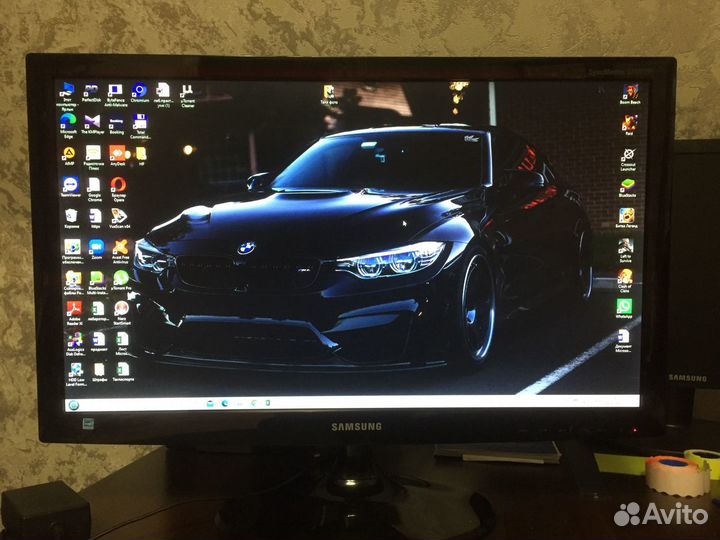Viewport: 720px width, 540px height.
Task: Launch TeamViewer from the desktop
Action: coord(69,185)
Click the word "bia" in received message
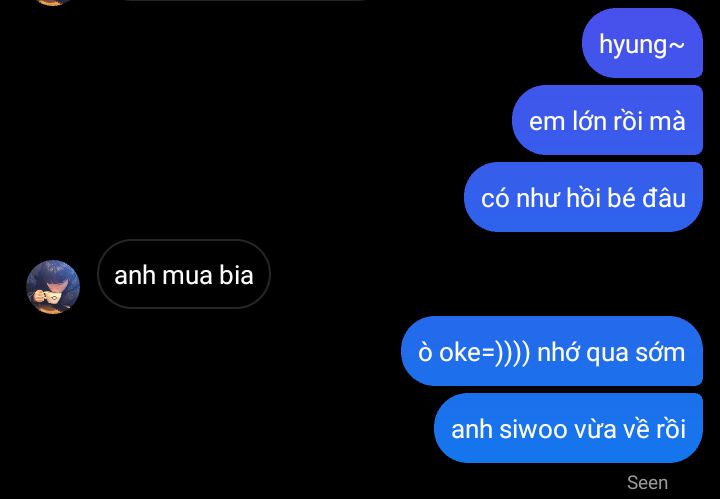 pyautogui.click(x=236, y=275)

---*---

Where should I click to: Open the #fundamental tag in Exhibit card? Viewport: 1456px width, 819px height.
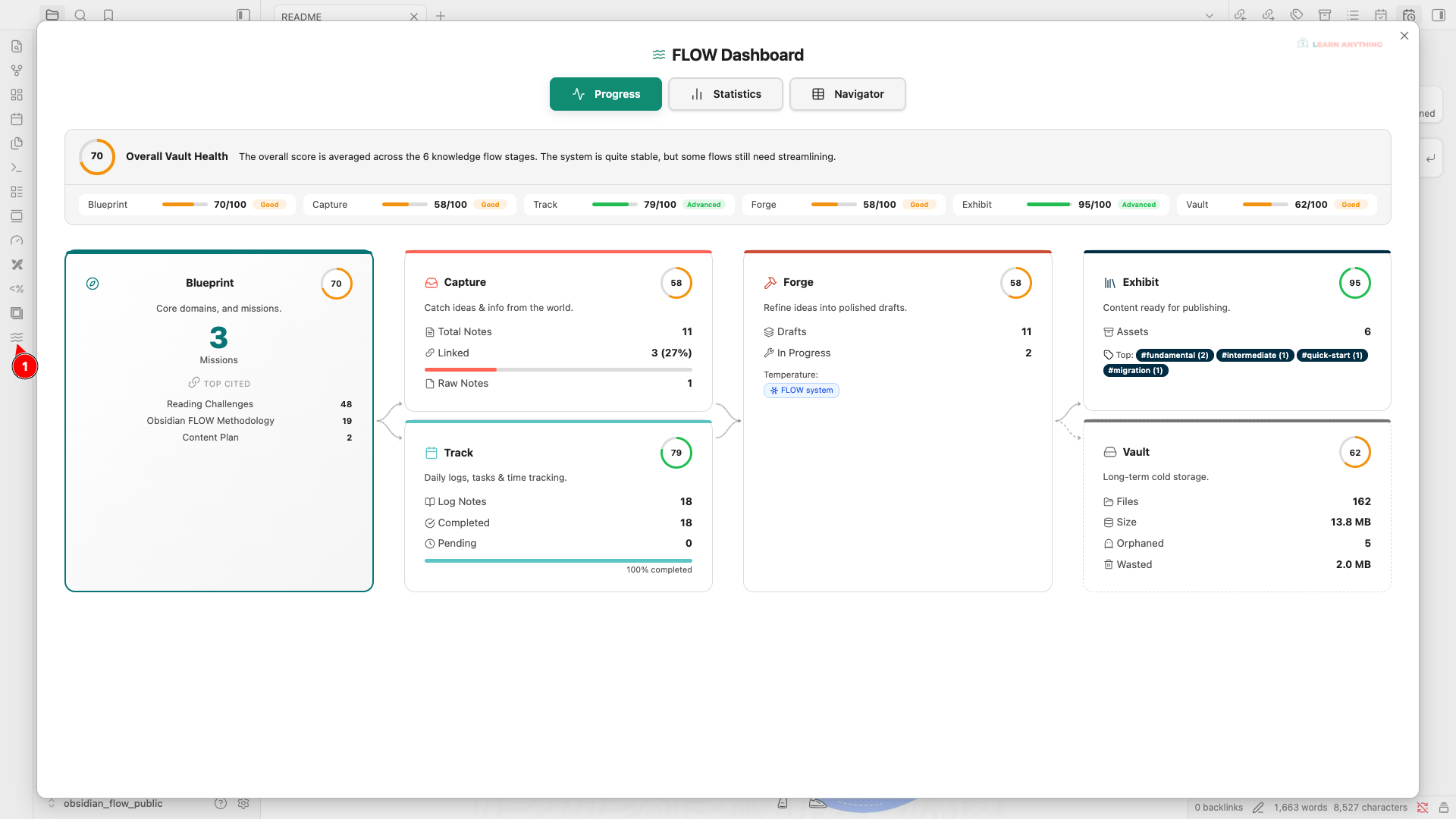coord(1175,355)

---*---

Recast everything from the line containing "Where should I" down to the line containing "coord(1175,355)" as a two-column CSV with the headers instruction and coordinates, one row per entry, with each value in a single quoted field and line breaks replaced by spaces. Leave the pictures out.

- FINISHED ANSWER:
instruction,coordinates
"Where should I click to: Open the #fundamental tag in Exhibit card? Viewport: 1456px width, 819px height.","coord(1175,355)"